I'm caching the image URLs for speed, and it can also look up from Pic Store by hash to avoid duplicate uploads. One nice thing about already having an SQLite database set up for utilities like this is that it becomes easy to add additional tables.
And for good measure, here's an image that I dragged into Logseq, was uploaded by the exporter, and is now being served from the image CDN. This was generated while playing around with Stable Diffusion over the Thanksgiving break, and is being served as a WebP, AVIF, or JPEG depending on your browser support.
Poisson Disc sampling is a method of obtaining a set of points that are roughly evenly spaced, and with all points some minimum distance from each other. Popular algorithms for performing this efficiently are by Bridson and Cem Yuksel, with the latter seeming to give better results according to some sources.
Added conditional format conversions to Pic Store today. This lets you configure it to do things like generate PNGs only if the input was also a PNG, so that you don't do silly things like output a PNG of a photo. Next up will be the Pic Store integration mentioned in the previous post.
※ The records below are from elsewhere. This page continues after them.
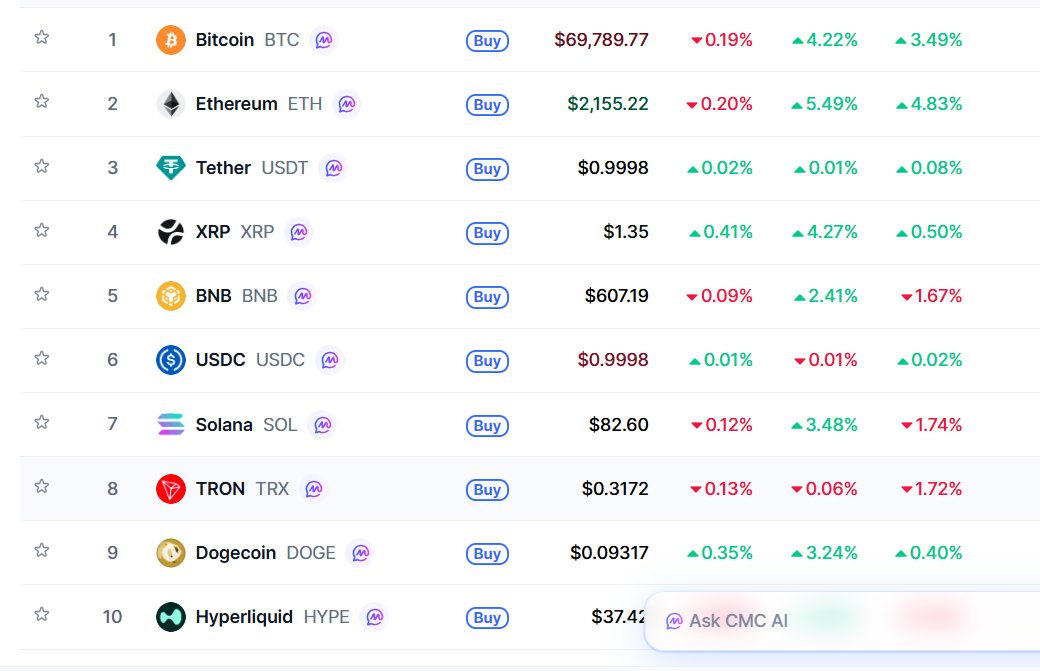Open the Dogecoin coin page link
Image resolution: width=1040 pixels, height=671 pixels.
coord(236,553)
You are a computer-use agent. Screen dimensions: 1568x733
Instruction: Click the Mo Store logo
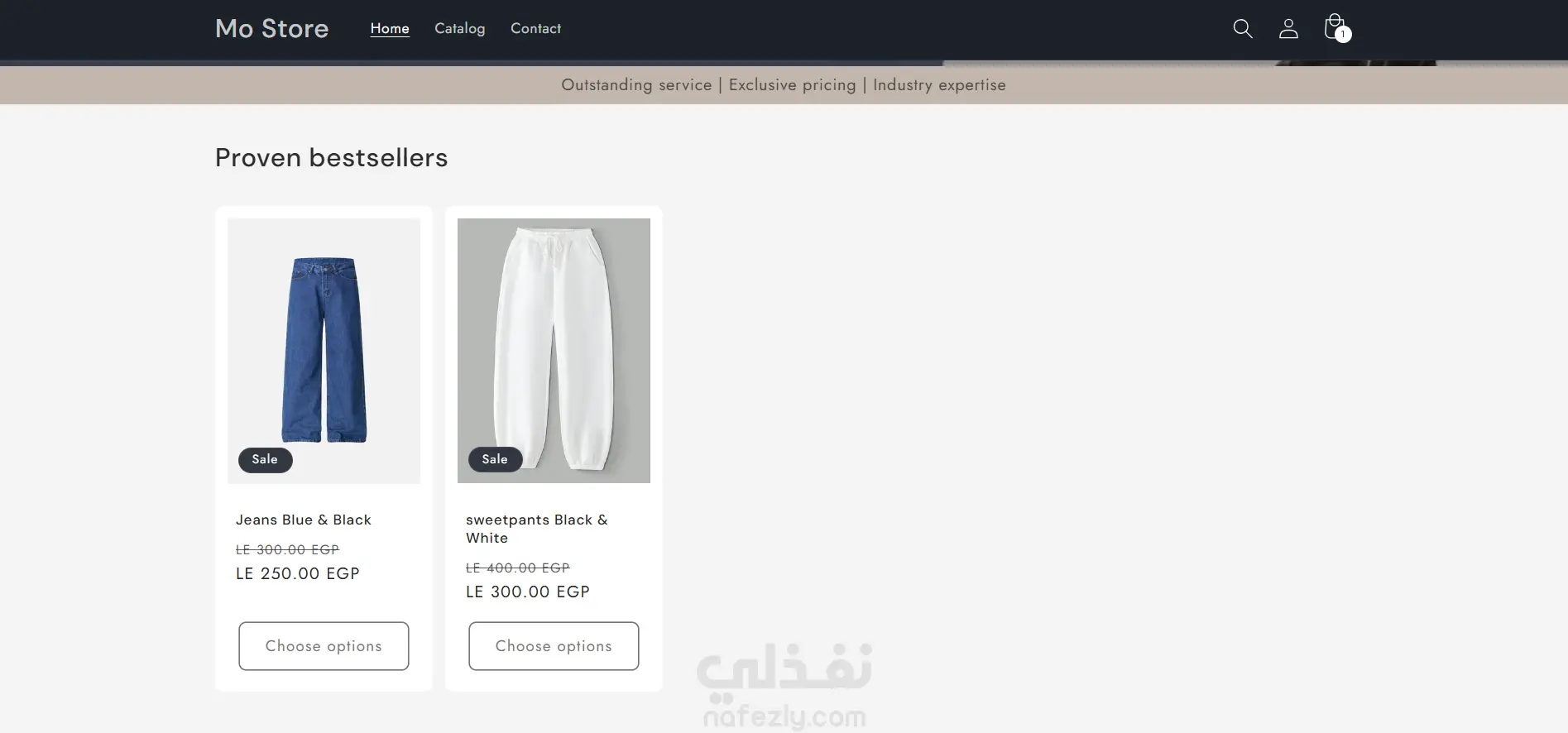click(x=272, y=28)
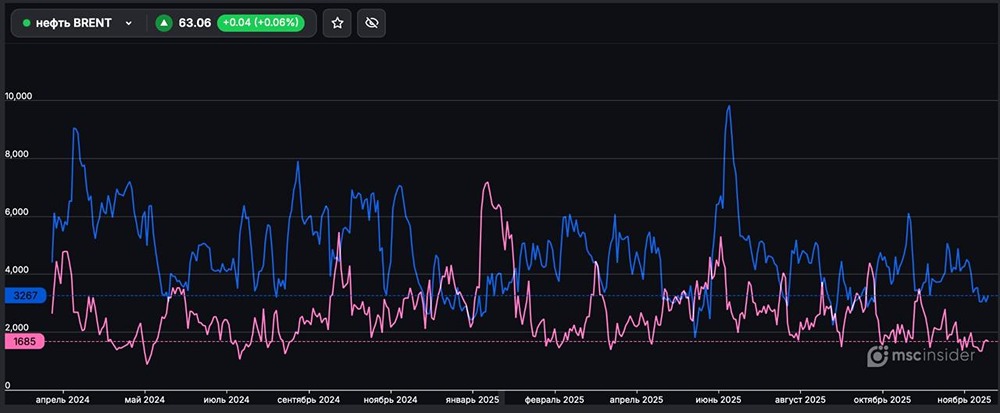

Last night I watched Join Order Optimization with (almost) no Statistics by Tom Ebergen. In this video, Tom describes enhancements he made to the join planner in DuckDB, and how it applies both to native tables where you have some extra metadata about the contents of each column, and on external files such as Parquet or CSV, where you don't know much about the actual contents. Good watching if you have any interest in database systems.